(ENTRIES SUPPLIED Opens)

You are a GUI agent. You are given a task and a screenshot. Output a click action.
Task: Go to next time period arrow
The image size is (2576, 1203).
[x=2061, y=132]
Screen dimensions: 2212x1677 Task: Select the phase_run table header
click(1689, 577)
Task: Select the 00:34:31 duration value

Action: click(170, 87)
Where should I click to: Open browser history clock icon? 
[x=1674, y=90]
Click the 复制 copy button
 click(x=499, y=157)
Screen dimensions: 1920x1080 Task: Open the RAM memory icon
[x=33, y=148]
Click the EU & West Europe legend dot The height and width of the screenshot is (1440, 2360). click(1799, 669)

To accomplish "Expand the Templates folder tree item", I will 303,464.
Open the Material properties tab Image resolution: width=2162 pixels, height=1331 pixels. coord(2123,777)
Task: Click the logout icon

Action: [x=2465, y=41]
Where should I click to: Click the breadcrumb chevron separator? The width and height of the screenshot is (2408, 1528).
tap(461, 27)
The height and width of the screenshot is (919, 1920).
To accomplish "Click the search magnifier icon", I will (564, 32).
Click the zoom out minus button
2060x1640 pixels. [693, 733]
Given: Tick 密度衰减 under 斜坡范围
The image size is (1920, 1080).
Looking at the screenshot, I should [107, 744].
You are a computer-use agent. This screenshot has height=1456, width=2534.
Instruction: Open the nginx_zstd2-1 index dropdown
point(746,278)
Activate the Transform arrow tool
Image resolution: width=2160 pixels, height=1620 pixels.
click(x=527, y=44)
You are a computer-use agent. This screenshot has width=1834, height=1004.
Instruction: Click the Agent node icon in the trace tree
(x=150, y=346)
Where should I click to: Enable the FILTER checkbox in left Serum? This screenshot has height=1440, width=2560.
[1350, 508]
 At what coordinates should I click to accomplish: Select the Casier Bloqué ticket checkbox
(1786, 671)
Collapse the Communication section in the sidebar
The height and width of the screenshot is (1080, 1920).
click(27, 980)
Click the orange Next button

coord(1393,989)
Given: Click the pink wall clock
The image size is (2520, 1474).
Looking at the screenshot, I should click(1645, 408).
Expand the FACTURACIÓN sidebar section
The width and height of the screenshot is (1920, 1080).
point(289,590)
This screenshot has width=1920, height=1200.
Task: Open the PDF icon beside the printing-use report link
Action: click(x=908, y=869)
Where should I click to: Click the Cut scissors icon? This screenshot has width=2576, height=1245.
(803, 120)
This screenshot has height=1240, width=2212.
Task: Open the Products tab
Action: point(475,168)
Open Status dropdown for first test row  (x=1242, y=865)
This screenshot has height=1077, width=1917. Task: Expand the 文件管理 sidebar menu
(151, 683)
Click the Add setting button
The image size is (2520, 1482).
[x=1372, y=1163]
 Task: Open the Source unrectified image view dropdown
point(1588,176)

(ENTRIES SUPPLIED Closes)

#### TASK DESCRIPTION
Tally the lines in the records above that contain the string "computer" and report only the tally.

#### WRITTEN SOLUTION
2